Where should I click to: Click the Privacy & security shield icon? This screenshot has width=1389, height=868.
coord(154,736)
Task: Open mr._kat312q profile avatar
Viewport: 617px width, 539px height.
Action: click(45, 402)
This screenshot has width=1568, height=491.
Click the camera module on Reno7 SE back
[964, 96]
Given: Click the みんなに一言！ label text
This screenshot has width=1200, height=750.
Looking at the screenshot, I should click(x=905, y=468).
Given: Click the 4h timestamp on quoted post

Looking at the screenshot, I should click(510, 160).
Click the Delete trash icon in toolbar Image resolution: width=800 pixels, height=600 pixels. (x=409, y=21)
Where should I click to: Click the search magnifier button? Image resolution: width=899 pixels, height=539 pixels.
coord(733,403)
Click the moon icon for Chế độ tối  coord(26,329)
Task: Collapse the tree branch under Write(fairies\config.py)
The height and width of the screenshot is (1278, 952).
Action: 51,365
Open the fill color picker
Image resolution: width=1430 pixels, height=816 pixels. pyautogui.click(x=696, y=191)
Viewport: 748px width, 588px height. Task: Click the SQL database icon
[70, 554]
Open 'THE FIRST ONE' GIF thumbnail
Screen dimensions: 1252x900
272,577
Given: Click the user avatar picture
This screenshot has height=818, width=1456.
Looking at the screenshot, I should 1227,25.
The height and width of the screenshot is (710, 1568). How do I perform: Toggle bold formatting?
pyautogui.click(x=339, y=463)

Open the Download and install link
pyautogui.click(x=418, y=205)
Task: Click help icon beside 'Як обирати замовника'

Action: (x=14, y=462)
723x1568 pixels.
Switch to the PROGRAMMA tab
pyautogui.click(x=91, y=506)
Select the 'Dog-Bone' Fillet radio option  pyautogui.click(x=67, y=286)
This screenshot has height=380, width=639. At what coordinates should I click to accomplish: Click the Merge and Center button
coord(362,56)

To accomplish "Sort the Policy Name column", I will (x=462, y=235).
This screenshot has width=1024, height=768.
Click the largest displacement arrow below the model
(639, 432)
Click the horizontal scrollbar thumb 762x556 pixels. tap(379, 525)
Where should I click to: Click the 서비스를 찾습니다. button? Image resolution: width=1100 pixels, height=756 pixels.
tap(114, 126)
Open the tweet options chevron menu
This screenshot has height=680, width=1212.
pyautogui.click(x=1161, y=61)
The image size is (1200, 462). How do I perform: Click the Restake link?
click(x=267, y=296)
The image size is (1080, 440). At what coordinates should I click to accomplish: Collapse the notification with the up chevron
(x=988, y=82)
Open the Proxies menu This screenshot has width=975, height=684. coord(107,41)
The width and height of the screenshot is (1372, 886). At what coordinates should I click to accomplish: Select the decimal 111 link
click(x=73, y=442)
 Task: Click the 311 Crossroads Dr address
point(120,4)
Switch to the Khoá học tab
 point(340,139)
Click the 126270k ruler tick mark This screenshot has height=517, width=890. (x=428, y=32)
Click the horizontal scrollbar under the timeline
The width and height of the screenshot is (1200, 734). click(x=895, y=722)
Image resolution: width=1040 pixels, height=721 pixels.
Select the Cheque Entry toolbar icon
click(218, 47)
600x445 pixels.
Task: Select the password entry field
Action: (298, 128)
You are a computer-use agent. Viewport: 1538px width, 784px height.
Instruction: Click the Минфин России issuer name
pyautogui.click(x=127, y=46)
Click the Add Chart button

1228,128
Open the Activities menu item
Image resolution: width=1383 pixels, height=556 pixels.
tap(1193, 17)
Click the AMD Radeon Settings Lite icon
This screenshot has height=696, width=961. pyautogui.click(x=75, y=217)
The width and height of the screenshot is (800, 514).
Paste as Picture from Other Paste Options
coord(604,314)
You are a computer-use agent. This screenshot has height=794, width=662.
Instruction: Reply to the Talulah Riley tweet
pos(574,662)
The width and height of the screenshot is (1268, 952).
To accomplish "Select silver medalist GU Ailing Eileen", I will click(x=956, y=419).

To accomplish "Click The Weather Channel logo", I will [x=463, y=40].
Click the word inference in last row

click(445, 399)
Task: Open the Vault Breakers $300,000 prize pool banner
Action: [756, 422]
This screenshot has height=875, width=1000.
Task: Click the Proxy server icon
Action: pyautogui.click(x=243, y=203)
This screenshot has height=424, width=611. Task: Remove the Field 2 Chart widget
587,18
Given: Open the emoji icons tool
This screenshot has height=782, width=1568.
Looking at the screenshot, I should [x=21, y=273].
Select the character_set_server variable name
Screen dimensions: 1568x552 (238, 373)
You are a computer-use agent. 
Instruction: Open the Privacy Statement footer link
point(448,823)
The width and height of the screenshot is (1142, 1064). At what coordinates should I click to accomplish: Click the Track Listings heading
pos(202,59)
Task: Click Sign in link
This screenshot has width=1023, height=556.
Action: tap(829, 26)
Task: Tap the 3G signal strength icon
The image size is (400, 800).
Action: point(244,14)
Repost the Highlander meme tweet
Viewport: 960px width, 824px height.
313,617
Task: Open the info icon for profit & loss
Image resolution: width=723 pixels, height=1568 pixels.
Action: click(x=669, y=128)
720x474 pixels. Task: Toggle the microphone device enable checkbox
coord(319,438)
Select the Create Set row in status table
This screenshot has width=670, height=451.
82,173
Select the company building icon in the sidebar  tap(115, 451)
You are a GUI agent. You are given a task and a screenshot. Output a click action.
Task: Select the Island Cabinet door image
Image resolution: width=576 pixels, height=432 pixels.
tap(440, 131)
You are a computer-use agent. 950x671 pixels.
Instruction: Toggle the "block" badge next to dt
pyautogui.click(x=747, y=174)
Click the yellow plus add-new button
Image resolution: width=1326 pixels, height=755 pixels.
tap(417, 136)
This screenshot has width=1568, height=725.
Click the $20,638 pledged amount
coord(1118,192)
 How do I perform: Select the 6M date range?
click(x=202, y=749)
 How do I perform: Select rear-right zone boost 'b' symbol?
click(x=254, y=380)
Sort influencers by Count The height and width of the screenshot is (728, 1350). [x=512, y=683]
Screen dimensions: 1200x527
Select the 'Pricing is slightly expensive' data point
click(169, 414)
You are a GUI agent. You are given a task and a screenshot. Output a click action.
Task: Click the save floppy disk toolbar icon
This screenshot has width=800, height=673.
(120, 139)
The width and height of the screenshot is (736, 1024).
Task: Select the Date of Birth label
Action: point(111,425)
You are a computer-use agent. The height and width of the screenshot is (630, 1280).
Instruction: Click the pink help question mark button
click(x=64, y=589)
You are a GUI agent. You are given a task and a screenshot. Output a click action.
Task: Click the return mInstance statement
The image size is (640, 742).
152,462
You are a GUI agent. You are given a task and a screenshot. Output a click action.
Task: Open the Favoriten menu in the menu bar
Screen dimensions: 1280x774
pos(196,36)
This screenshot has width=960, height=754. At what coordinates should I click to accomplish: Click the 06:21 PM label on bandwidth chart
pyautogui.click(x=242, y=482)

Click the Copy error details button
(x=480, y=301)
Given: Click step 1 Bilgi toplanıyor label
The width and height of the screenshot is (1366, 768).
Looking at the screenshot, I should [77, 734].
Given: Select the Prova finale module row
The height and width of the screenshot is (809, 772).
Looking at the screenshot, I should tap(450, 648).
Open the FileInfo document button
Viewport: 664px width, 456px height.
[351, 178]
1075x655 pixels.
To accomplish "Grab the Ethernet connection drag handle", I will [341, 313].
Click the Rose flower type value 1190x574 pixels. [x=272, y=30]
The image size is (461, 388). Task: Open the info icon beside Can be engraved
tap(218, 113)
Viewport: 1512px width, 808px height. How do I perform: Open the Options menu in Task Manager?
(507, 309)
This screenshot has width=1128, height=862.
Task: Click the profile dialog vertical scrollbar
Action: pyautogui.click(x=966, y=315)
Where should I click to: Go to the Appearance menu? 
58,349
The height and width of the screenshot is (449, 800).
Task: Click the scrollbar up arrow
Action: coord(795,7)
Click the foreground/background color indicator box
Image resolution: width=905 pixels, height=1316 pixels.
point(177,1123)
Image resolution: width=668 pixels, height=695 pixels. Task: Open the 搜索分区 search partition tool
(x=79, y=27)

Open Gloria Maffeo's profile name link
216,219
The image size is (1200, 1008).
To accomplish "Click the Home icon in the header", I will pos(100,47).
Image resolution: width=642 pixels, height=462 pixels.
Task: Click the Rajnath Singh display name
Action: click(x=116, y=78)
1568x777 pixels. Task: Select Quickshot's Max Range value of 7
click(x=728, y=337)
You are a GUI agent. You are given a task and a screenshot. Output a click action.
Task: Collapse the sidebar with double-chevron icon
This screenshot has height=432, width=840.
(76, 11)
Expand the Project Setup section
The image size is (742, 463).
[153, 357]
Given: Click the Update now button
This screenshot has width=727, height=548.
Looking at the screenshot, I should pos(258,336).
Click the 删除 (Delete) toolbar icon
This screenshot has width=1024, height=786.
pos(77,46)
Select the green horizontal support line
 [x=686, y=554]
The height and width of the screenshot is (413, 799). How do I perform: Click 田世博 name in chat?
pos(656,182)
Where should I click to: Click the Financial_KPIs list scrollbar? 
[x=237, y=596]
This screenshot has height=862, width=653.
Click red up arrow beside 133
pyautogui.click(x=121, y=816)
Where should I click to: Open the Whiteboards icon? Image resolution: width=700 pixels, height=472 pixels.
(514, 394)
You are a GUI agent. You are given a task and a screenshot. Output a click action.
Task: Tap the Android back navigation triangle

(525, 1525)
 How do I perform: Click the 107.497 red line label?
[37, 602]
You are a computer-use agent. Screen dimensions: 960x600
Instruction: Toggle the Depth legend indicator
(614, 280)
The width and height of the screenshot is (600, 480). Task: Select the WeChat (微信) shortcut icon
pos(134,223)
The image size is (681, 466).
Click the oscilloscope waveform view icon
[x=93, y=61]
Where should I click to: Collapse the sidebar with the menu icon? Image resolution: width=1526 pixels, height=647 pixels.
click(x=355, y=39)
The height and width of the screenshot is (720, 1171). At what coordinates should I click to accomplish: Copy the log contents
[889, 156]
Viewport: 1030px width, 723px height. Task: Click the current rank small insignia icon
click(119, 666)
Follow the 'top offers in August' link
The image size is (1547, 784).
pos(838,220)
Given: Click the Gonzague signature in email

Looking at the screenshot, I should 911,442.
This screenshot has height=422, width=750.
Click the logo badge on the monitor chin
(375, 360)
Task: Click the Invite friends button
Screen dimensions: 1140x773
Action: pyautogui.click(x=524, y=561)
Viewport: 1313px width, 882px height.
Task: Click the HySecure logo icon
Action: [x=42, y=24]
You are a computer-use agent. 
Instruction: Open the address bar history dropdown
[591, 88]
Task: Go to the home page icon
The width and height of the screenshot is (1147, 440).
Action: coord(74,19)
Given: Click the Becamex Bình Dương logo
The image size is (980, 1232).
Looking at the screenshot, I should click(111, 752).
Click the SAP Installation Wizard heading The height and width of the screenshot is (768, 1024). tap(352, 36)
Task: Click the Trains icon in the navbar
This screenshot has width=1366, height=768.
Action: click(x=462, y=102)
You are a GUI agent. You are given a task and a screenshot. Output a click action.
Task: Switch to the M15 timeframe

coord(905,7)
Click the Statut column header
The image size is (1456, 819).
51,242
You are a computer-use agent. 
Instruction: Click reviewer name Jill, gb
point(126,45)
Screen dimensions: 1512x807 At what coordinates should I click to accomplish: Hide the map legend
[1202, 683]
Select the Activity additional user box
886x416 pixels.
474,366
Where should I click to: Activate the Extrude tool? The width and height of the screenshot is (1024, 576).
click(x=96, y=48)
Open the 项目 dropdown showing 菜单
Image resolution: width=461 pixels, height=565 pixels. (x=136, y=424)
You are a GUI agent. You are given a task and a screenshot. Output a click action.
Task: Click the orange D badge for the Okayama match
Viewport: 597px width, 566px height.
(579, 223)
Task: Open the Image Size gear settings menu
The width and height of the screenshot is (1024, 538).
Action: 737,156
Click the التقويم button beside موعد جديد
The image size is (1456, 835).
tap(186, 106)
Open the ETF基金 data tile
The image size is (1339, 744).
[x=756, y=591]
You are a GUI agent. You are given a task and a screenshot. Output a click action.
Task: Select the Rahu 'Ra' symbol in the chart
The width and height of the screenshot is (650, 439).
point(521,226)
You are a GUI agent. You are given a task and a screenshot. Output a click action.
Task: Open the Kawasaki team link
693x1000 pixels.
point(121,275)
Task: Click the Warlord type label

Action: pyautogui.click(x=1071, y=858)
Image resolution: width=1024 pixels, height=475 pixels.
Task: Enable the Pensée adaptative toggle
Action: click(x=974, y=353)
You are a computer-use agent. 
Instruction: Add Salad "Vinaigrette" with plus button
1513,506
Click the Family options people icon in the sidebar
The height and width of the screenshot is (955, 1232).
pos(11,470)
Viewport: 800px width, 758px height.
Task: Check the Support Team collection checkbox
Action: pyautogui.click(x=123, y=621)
────
**Work to complete:** Take the first line of the material above as the start and the line that contains "Given: Click the みんなに一言！ label text" as the end. Output only that span, every line exactly as it stands.

**Answer to this task:**
Where should I click to: Click the Privacy & security shield icon? This screenshot has width=1389, height=868.
coord(154,736)
Task: Open mr._kat312q profile avatar
Viewport: 617px width, 539px height.
Action: click(45, 402)
This screenshot has width=1568, height=491.
Click the camera module on Reno7 SE back
[964, 96]
Given: Click the みんなに一言！ label text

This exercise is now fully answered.